STORED DATA:
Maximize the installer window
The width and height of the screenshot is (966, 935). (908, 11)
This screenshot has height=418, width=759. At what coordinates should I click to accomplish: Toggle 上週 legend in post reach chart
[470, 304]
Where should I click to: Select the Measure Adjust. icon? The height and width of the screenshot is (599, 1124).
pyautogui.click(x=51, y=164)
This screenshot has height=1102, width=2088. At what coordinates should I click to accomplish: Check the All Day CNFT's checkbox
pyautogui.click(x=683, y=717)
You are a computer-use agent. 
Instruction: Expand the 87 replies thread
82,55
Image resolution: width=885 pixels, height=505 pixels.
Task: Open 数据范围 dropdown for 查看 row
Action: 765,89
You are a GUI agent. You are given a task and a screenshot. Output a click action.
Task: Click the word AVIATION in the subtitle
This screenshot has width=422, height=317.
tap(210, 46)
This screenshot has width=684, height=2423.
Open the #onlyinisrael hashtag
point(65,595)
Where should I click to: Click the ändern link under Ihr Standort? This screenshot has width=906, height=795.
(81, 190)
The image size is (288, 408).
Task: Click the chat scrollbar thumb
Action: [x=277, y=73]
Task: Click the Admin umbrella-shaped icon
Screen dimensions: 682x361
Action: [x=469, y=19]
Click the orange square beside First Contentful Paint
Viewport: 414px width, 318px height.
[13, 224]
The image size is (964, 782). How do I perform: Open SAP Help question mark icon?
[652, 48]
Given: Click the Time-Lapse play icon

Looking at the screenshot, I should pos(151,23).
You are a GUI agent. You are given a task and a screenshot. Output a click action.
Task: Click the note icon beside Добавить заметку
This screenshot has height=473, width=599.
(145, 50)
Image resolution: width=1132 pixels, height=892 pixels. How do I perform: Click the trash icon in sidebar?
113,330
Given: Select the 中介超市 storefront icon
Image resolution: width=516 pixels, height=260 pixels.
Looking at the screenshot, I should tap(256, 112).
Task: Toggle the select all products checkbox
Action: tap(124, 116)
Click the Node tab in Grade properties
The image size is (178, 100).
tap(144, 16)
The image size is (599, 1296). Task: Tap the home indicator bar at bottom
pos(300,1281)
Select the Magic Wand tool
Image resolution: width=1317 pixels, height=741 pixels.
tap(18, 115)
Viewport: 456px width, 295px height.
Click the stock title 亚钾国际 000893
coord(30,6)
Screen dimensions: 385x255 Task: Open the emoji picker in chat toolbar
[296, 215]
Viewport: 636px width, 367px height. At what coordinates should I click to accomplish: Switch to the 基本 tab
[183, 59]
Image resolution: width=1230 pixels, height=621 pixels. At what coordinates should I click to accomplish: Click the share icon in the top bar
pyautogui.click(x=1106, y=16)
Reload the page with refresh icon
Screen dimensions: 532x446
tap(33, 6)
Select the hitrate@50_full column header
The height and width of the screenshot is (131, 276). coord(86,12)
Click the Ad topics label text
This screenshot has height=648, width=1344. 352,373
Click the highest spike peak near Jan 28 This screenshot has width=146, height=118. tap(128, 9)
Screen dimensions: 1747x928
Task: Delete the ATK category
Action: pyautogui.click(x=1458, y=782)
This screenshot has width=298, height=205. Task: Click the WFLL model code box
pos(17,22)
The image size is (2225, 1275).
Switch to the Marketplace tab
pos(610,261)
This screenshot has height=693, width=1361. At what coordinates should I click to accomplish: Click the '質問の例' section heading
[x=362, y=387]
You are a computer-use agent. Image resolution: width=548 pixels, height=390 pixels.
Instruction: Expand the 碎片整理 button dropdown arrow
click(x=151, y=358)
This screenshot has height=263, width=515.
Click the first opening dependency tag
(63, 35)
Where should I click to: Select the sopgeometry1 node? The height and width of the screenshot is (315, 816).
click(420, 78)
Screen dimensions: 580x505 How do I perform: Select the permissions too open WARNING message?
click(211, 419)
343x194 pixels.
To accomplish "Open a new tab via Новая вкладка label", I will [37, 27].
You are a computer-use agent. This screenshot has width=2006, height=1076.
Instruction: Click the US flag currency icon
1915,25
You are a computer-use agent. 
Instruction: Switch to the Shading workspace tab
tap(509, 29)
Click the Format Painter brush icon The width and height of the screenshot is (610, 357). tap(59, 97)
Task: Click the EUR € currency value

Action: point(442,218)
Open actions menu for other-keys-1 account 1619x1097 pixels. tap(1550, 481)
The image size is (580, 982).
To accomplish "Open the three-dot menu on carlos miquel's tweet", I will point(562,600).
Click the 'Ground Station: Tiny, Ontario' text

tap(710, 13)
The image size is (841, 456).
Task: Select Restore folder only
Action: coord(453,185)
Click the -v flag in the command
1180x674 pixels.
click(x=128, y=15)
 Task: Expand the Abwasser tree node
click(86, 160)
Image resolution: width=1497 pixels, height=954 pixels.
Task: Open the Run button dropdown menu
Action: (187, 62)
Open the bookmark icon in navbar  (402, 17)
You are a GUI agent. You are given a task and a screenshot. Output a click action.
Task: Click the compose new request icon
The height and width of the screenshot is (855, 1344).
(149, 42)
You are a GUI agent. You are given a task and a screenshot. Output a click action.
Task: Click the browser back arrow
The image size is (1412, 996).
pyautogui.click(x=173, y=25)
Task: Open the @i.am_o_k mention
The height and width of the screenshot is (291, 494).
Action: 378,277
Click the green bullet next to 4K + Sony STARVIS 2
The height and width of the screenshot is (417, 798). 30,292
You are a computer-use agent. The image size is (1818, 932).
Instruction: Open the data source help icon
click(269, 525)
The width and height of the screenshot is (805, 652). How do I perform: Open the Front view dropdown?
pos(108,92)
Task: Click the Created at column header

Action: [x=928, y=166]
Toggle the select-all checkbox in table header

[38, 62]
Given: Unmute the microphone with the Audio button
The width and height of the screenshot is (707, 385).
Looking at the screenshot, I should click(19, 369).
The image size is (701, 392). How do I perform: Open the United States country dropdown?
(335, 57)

PROMPT:
Render every line of the listing above as a numbered list, leaving out the blank lines.

TASK RESULT:
1. Maximize the installer window
2. The width and height of the screenshot is (966, 935). (908, 11)
3. This screenshot has height=418, width=759. At what coordinates should I click to accomplish: Toggle 上週 legend in post reach chart
4. [470, 304]
5. Where should I click to: Select the Measure Adjust. icon? The height and width of the screenshot is (599, 1124).
6. pyautogui.click(x=51, y=164)
7. This screenshot has height=1102, width=2088. At what coordinates should I click to accomplish: Check the All Day CNFT's checkbox
8. pyautogui.click(x=683, y=717)
9. You are a computer-use agent. 
10. Instruction: Expand the 87 replies thread
11. 82,55
12. Image resolution: width=885 pixels, height=505 pixels.
13. Task: Open 数据范围 dropdown for 查看 row
14. Action: 765,89
15. You are a GUI agent. You are given a task and a screenshot. Output a click action.
16. Task: Click the word AVIATION in the subtitle
17. This screenshot has width=422, height=317.
18. tap(210, 46)
19. This screenshot has width=684, height=2423.
20. Open the #onlyinisrael hashtag
21. point(65,595)
22. Where should I click to: Click the ändern link under Ihr Standort? This screenshot has width=906, height=795.
23. (81, 190)
24. The image size is (288, 408).
25. Task: Click the chat scrollbar thumb
26. Action: [x=277, y=73]
27. Task: Click the Admin umbrella-shaped icon
28. Screen dimensions: 682x361
29. Action: [x=469, y=19]
30. Click the orange square beside First Contentful Paint
31. Viewport: 414px width, 318px height.
32. [13, 224]
33. The image size is (964, 782). How do I perform: Open SAP Help question mark icon?
34. [652, 48]
35. Given: Click the Time-Lapse play icon
36. Looking at the screenshot, I should pos(151,23).
37. You are a GUI agent. You are given a task and a screenshot. Output a click action.
38. Task: Click the note icon beside Добавить заметку
39. This screenshot has height=473, width=599.
40. (145, 50)
41. Image resolution: width=1132 pixels, height=892 pixels. How do I perform: Click the trash icon in sidebar?
42. 113,330
43. Given: Select the 中介超市 storefront icon
44. Image resolution: width=516 pixels, height=260 pixels.
45. Looking at the screenshot, I should tap(256, 112).
46. Task: Toggle the select all products checkbox
47. Action: tap(124, 116)
48. Click the Node tab in Grade properties
49. The image size is (178, 100).
50. tap(144, 16)
51. The image size is (599, 1296). Task: Tap the home indicator bar at bottom
52. pos(300,1281)
53. Select the Magic Wand tool
54. Image resolution: width=1317 pixels, height=741 pixels.
55. tap(18, 115)
56. Viewport: 456px width, 295px height.
57. Click the stock title 亚钾国际 000893
58. coord(30,6)
59. Screen dimensions: 385x255 Task: Open the emoji picker in chat toolbar
60. [296, 215]
61. Viewport: 636px width, 367px height. At what coordinates should I click to accomplish: Switch to the 基本 tab
62. [183, 59]
63. Image resolution: width=1230 pixels, height=621 pixels. At what coordinates should I click to accomplish: Click the share icon in the top bar
64. pyautogui.click(x=1106, y=16)
65. Reload the page with refresh icon
66. Screen dimensions: 532x446
67. tap(33, 6)
68. Select the hitrate@50_full column header
69. The height and width of the screenshot is (131, 276). coord(86,12)
70. Click the Ad topics label text
71. This screenshot has height=648, width=1344. 352,373
72. Click the highest spike peak near Jan 28 This screenshot has width=146, height=118. tap(128, 9)
73. Screen dimensions: 1747x928
74. Task: Delete the ATK category
75. Action: pyautogui.click(x=1458, y=782)
76. This screenshot has width=298, height=205. Task: Click the WFLL model code box
77. pos(17,22)
78. The image size is (2225, 1275).
79. Switch to the Marketplace tab
80. pos(610,261)
81. This screenshot has height=693, width=1361. At what coordinates should I click to accomplish: Click the '質問の例' section heading
82. [x=362, y=387]
83. You are a computer-use agent. Image resolution: width=548 pixels, height=390 pixels.
84. Instruction: Expand the 碎片整理 button dropdown arrow
85. click(x=151, y=358)
86. This screenshot has height=263, width=515.
87. Click the first opening dependency tag
88. (63, 35)
89. Where should I click to: Select the sopgeometry1 node? The height and width of the screenshot is (315, 816).
90. click(420, 78)
91. Screen dimensions: 580x505 How do I perform: Select the permissions too open WARNING message?
92. click(211, 419)
93. 343x194 pixels.
94. To accomplish "Open a new tab via Новая вкладка label", I will [37, 27].
95. You are a computer-use agent. This screenshot has width=2006, height=1076.
96. Instruction: Click the US flag currency icon
97. 1915,25
98. You are a computer-use agent. 
99. Instruction: Switch to the Shading workspace tab
100. tap(509, 29)
101. Click the Format Painter brush icon The width and height of the screenshot is (610, 357). tap(59, 97)
102. Task: Click the EUR € currency value
103. Action: point(442,218)
104. Open actions menu for other-keys-1 account 1619x1097 pixels. tap(1550, 481)
105. The image size is (580, 982).
106. To accomplish "Open the three-dot menu on carlos miquel's tweet", I will point(562,600).
107. Click the 'Ground Station: Tiny, Ontario' text
108. tap(710, 13)
109. The image size is (841, 456).
110. Task: Select Restore folder only
111. Action: coord(453,185)
112. Click the -v flag in the command
113. 1180x674 pixels.
114. click(x=128, y=15)
115.  Task: Expand the Abwasser tree node
116. click(86, 160)
117. Image resolution: width=1497 pixels, height=954 pixels.
118. Task: Open the Run button dropdown menu
119. Action: (187, 62)
120. Open the bookmark icon in navbar  (402, 17)
121. You are a GUI agent. You are given a task and a screenshot. Output a click action.
122. Task: Click the compose new request icon
123. The height and width of the screenshot is (855, 1344).
124. (149, 42)
125. You are a GUI agent. You are given a task and a screenshot. Output a click action.
126. Task: Click the browser back arrow
127. The image size is (1412, 996).
128. pyautogui.click(x=173, y=25)
129. Task: Open the @i.am_o_k mention
130. The height and width of the screenshot is (291, 494).
131. Action: 378,277
132. Click the green bullet next to 4K + Sony STARVIS 2
133. The height and width of the screenshot is (417, 798). 30,292
134. You are a computer-use agent. The image size is (1818, 932).
135. Instruction: Open the data source help icon
136. click(269, 525)
137. The width and height of the screenshot is (805, 652). How do I perform: Open the Front view dropdown?
138. pos(108,92)
139. Task: Click the Created at column header
140. Action: [x=928, y=166]
141. Toggle the select-all checkbox in table header
142. [38, 62]
143. Given: Unmute the microphone with the Audio button
144. The width and height of the screenshot is (707, 385).
145. Looking at the screenshot, I should click(19, 369).
146. The image size is (701, 392). How do I perform: Open the United States country dropdown?
147. (335, 57)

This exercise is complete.